"Faux passeports" de Charles Plisnier

Publié le par Michel Sender

"Faux passeports" de Charles Plisnier

« Depuis neuf ans, je n’ai plus connu cette disponibilité, cette attente, ce sentiment d’être prêt à recevoir une visite inconnue à laquelle, d’avance, on se soumet tout. Neuf ans pendant lesquels amour, famille, métier, tout ce qui occupe l’âme et les jours de la plupart des hommes, avait en fait, cessé de dépendre de moi ; neuf ans pendant lesquels je ne fus rien d’autre qu’un communiste, un révolutionnaire, un militant ; neuf ans pendant lesquels, armé de cette grâce que peut conférer aussi une foi terrestre, je tins en mépris toute activité qui ne fût un combat. » [*]

 

La disparition récente de Michel Lequenne [**] m’a donné une irrépressible envie de relire Faux passeports de Charles Plisnier.
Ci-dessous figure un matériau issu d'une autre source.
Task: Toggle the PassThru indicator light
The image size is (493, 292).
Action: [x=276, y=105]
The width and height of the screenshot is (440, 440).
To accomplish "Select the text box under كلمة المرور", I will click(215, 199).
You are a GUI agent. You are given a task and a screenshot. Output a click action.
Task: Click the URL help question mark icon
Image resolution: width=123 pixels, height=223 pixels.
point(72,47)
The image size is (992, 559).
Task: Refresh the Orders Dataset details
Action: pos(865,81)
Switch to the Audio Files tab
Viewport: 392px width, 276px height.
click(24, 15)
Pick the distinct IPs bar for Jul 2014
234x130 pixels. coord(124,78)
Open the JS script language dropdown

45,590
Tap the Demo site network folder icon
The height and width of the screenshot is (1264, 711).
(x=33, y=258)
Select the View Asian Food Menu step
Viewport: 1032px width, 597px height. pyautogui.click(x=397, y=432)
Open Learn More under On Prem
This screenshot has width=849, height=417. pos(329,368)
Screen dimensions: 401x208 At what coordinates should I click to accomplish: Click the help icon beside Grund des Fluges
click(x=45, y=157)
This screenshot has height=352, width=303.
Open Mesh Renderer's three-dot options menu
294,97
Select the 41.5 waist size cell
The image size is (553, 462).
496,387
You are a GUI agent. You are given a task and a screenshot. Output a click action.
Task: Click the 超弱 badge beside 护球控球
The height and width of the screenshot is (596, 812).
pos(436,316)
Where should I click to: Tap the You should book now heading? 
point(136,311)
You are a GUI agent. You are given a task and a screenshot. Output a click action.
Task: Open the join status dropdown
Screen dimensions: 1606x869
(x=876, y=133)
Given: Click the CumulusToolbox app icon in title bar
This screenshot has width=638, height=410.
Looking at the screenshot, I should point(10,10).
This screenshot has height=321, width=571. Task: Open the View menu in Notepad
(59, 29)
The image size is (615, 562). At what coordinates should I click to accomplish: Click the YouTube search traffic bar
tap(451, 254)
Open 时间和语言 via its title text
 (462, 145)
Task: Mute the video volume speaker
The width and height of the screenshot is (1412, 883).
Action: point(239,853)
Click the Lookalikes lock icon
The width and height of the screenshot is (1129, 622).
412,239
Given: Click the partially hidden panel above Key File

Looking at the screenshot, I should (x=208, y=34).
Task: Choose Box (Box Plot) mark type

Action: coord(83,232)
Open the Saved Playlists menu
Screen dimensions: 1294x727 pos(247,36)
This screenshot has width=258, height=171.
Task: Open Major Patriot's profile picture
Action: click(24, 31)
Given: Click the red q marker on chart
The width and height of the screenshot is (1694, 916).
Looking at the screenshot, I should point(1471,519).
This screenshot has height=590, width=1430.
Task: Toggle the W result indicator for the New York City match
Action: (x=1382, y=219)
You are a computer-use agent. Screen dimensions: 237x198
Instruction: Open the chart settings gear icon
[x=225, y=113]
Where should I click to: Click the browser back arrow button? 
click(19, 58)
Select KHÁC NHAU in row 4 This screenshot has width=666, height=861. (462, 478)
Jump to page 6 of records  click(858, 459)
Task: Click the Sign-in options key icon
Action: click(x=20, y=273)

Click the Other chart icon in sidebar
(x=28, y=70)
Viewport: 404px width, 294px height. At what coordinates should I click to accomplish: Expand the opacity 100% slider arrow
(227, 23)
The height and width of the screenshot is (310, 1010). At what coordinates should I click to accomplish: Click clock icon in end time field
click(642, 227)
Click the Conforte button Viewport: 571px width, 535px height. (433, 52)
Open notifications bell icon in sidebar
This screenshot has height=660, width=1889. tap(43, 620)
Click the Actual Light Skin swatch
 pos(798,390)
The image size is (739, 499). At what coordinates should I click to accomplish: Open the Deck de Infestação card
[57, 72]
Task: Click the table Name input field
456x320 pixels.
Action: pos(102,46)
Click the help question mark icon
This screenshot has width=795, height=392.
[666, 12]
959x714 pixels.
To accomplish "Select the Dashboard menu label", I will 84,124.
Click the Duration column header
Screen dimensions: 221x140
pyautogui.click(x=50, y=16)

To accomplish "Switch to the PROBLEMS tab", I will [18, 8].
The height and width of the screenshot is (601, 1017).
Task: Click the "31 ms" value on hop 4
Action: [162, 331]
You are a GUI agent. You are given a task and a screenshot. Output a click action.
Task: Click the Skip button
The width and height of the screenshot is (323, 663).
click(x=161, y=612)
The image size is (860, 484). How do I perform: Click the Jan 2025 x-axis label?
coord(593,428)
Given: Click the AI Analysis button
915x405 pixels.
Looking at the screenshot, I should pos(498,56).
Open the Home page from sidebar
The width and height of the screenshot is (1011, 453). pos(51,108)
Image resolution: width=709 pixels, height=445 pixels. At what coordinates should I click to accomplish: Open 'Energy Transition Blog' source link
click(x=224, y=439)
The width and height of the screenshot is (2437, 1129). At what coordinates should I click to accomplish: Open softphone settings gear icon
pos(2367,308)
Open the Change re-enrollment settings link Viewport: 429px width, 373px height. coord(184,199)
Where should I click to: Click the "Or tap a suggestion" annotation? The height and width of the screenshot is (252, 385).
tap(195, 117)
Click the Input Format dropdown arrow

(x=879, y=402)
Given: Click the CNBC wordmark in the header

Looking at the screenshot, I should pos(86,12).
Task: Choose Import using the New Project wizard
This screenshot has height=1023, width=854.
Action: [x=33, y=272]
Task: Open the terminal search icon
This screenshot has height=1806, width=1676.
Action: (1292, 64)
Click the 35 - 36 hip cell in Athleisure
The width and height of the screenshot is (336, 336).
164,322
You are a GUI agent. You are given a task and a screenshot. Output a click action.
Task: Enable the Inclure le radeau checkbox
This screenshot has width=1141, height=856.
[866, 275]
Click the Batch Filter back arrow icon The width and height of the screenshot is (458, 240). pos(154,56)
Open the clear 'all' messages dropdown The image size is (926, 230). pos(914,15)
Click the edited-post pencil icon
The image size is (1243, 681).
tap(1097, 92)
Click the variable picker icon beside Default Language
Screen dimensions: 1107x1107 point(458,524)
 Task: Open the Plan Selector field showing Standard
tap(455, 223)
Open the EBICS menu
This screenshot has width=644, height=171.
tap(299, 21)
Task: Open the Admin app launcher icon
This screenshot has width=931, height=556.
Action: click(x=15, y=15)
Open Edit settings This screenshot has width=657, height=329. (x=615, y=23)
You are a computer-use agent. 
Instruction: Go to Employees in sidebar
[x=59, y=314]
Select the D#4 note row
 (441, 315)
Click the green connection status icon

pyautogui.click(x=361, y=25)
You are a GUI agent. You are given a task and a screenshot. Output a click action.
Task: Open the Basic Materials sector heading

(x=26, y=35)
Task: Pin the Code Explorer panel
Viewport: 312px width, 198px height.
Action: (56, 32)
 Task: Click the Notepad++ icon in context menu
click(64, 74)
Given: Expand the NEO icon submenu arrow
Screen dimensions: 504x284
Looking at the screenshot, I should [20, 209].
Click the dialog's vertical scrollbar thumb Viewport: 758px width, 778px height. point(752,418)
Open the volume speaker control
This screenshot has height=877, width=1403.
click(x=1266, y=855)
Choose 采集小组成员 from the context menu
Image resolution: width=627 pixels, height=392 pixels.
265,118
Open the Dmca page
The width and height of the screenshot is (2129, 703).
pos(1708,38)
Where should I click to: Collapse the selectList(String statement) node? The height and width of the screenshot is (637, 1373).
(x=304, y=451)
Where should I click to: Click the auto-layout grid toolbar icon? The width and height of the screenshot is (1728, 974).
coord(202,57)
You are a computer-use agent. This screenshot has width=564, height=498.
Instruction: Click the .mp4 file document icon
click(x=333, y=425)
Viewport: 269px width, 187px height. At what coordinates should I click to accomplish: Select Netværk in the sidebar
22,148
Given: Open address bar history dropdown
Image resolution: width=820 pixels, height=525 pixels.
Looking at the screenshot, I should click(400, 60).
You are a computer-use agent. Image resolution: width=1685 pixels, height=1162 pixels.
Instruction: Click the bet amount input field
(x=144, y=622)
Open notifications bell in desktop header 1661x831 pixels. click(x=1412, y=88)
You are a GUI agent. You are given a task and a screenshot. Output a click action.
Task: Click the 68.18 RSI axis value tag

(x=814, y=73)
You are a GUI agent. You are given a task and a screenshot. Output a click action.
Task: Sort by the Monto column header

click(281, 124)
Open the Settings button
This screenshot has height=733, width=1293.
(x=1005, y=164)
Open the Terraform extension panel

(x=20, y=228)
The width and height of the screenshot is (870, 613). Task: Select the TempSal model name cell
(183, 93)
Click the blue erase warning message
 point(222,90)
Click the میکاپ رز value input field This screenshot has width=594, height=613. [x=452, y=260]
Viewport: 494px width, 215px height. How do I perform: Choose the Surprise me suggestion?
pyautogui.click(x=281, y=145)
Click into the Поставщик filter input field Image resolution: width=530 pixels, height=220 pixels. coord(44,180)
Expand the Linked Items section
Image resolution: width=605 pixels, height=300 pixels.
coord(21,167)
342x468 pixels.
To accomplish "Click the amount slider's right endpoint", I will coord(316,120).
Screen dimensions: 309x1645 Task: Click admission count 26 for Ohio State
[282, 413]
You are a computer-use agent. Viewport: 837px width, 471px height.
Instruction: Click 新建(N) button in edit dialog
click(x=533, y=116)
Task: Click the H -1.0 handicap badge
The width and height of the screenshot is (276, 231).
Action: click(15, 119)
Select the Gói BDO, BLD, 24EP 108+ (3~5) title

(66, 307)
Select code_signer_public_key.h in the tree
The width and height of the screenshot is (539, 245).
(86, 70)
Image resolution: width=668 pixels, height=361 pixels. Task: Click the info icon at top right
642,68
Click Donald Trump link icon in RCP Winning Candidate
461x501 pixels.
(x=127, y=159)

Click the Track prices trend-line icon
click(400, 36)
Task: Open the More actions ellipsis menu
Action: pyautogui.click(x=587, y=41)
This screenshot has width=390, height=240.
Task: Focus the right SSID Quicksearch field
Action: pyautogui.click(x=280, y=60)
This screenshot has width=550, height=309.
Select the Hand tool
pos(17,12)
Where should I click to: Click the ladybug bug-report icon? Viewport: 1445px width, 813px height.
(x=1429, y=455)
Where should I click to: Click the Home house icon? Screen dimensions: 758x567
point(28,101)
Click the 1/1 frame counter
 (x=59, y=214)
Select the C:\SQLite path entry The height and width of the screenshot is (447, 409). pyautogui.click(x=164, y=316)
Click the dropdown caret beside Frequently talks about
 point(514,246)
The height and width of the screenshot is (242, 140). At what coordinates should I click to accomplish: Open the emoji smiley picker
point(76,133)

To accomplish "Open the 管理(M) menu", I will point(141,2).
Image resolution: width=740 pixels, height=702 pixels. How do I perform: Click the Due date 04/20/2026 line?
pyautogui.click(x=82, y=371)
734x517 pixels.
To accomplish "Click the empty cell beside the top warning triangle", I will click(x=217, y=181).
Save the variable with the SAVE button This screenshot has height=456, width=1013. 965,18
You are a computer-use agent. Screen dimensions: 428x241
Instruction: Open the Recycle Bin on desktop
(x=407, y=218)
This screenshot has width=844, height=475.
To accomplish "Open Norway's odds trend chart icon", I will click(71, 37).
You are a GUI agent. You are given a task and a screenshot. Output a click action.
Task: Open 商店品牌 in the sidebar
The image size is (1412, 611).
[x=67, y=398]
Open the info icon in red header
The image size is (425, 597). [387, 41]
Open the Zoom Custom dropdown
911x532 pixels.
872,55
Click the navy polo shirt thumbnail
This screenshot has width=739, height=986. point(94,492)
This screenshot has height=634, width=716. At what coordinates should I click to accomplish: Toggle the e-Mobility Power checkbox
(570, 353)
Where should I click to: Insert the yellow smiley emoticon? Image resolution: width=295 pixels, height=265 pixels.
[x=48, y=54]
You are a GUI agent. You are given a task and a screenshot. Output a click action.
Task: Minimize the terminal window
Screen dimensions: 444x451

On sait peu que Charles Plisnier (1896-1952), écrivain belge surtout connu (à l’instar de Roger Martin du Gard, Georges Duhamel ou Jules Romains) pour des sagas familiales (Mariages, Meurtres ou Mères) aujourd’hui désuètes, fut, de 1919 à 1928 (au congrès d’Anvers où il fut exclu), un militant internationaliste actif, un des fondateurs du Parti communiste de Belgique, puis un des membres de l’Opposition trotskiste.

De cela, Faux passeports (paru en 1937 chez Corrêa), rend compte, et surtout le dernier récit, Iégor, qui évoque clairement les Procès de Moscou.

Pierre Mertens, dans sa remarquable postface, rappelle comment Faux passeports, assemblage de nouvelles unifié autour de Souvenirs d’un agitateur et d’un Adieu à ces créatures, fut présenté comme un roman, ce qui lui permit (avec Mariages publié en 1936) d’obtenir le Prix Goncourt 1937.

Mais surtout, il constate (avec nous), combien Faux passeports (« un archipel de moments douloureusement privilégiés ») demeure « impérissable » et « tranche sur le reste de l’œuvre ».

En effet, tous les textes, toutes les personnes évoquées renvoient à des situations et à des pays révolutionnaires : Maurer (avec l’émouvante Pilar) à l’Espagne ; Ditka à la Bulgarie (où, comme avocat et responsable du Secours Rouge, Plisnier se rendit) ; Carlotta (à l’Italie) ; Corvelise à l’Allemagne et Iégor à la Russie.

Reprenant en exergue le « Le je de ce livre n’est pas moi » du Futilité de William Gerhardie comme une distanciation nécessaire, en fait Charles Plisnier, dans la « fiction », reste d’une extraordinaire vérité pour tous les détails de ces témoignages vécus. Il ne cherche ni à enjoliver ni à noircir les événements : la sincérité et l’honnêteté lui suffisent !

Le plus marquant en demeure Iégor, tout en nuances, portrait d’un militant bolchevik de la première heure, ancien ami de Trotski, délégué du Komintern au congrès d’Anvers qui votera l’exclusion des opposants, et qui tombera à son tour victime de la barbarie stalinienne, condamné à mort dans un procès truqué où il avait accepté (volontairement et dans un sacrifice absurde) de plaider coupable…

Ainsi — avec Vers l’autre flamme de Panaït Istrati, Retour de l’U.R.S.S. d’André Gide, Le Zéro et l’Infini d’Arthur Koestler ou S’il est minuit dans le siècle de Victor Serge — Faux passeports fait bien partie des quelques livres essentiels à la compréhension d’une période terrible de l’Histoire.

 

Michel Sender.

 

[*] Faux passeports (1937) de Charles Plisnier, lecture de Pierre Mertens, collection Espace Nord Références [éditions Labor, 1991], Bruxelles, 2005 ; 356 pages, 14 €.

[**] Michel Lequenne (1921-2020), militant trotskiste historique, faisait référence à cet ouvrage dans sa prise de conscience. Plus généralement, voir :

 http://lequenne.michel.free.fr/index.htm

"Faux passeports" de Charles Plisnier

Hasard du calendrier et triste réalité, Michel Ragon (1924-2020), entre autres activités magnifique romancier et intarissable défenseur de La Voie libertaire, vient également de nous quitter.